Within a few days of beginning her apartment hunt this summer, Natalie Miscolta-Cameron got lucky: She found a one-bedroom walk-up she could afford on East 96th Street in Manhattan.
But she was surprised when the landlord’s broker asked her to pay a $100 application fee, followed by a $400 “processing fee,” even though such upfront fees had been capped at $20 as a result of new rent laws passed by state lawmakers in June.
“It looked like a bit of a red flag,” said Ms. Miscolta-Cameron, 33, a nanny and skin care entrepreneur who had read about the rent reforms in the news. “But it wasn’t really negotiable if I wanted this apartment.”
When New York State enacted landmark changes to strengthen tenant protections and curb housing costs, progressive lawmakers heralded the legislation as a once-in-a-generation victory for renters that would offer immediate relief to the thousands of people searching for an apartment over the summer.
Instead, some of the new laws have confused tenants and landlords at the peak of New York City’s rental season.

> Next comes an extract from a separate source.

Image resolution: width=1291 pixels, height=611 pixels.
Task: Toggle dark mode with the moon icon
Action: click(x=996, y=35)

Landlords say lawmakers rushed the new statutes through the Legislature, resulting in ambiguities. As a consequence, brokers citywide are continuing to charge renters hundreds of dollars in application fees, hurting the people the laws were meant to protect.

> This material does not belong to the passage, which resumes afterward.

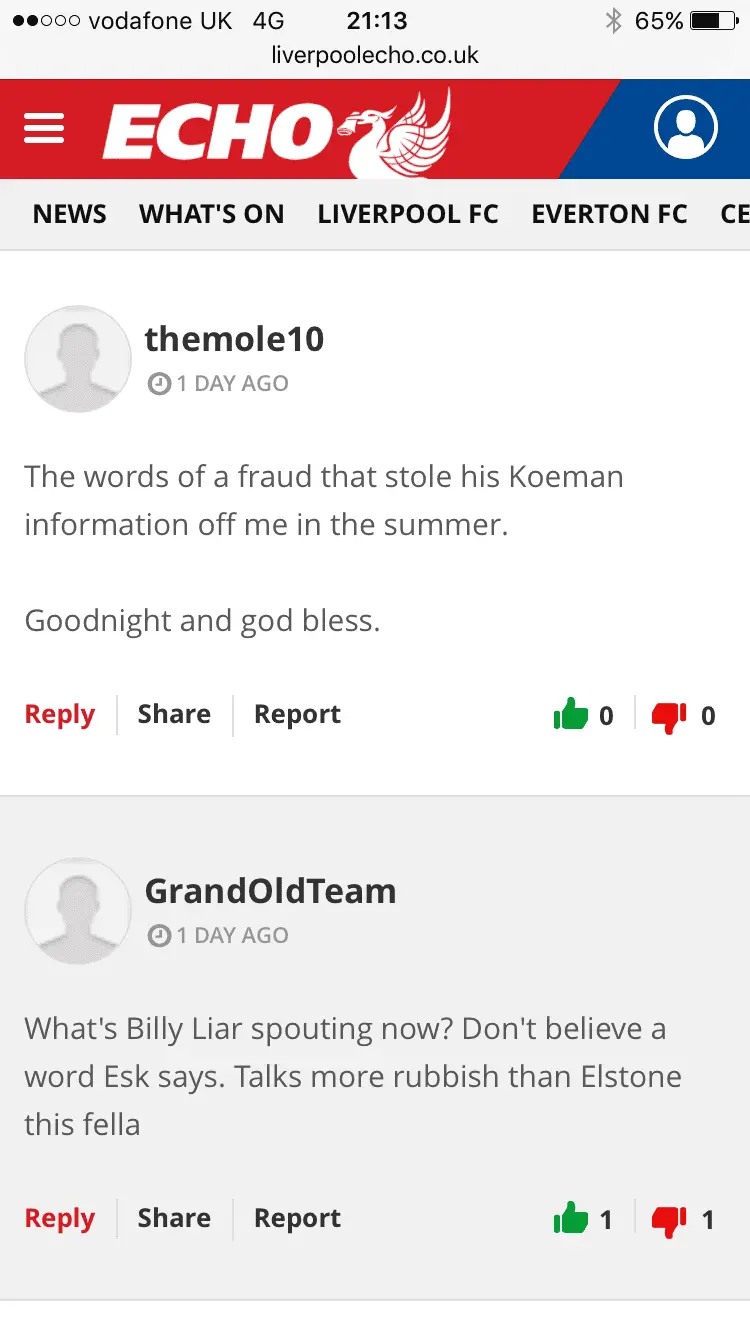Reply to themole10's comment
The width and height of the screenshot is (750, 1334).
(x=60, y=715)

State regulators have yet to step in and have been slow to offer clarity on the interpretation and enforcement of the new laws. Progressive lawmakers have been quick to accuse the real estate industry of misconstruing the laws.
“It has become a trap for the unwary,” said Mitchell Posilkin, general counsel at the Rent Stabilization Association, a group that represents 25,000 landlords. “Even the most sophisticated owners who we deal with are really perplexed about how they’re supposed to implement many of these provisions.”
The changes, propelled by the Democratic takeover of both houses of the state Legislature, sought to stem the loss of regulated apartments in New York City and to address inequality driven by rising housing costs.
They eliminated vacancy decontrol, which had allowed landlords to take apartments out of rent regulation when the rent rose above a certain threshold. They limited security deposits to one month's rent and gave tenants in eviction proceedings more time to hire a lawyer and pay overdue rent.
The legislation was a humiliating defeat for the real estate industry, one of the most influential lobbies in Albany. Industry leaders warned the changes would devastate the housing stock, and two groups recently filed a challenge to the laws.
Now many landlords are perplexed about whether they can even charge tenants who are pet owners an additional security deposit. Owners of co-op apartments are concerned about changes that were aimed at rental buildings, but could affect co-op boards and have expensive consequences for co-op tenants.
For example, the new law states that landlords can no longer collect fees to cover the “processing, review or acceptance of an application.” They are also barred from charging more than $20 to cover background and credit checks of potential tenants.
But the law doesn’t specify whether brokers, who often act on behalf of landlords, are also bound by those new rules. So many brokers have continued to charge application fees, which are often nonrefundable and, along with broker fees can be expensive hurdles to securing housing in the city.
“This issue about the application fees, it just highlights ambiguities in the legislation,” said, Carl Hum, the general counsel for the Real Estate Board of New York, or REBNY, an influential trade group. “It reflects what happens when there is not enough debate or scrutiny over a law.”
Even though legislators held statewide public hearings on the proposed rent laws, the package of rent rules was unveiled and voted on in a matter of days, right as the session came to an end, catching real estate lobbyists by surprise.
Mr. Hum said a strict reading of the law suggests brokers are indeed allowed to charge application fees. In August, The City, a local news outlet, reported brokers were charging more than $20 for application fees. REBNY subsequently emailed its members encouraging brokers to err on the side of caution and avoid collecting excessive fees until state regulators at the Division of Housing and Community Renewal weighed in.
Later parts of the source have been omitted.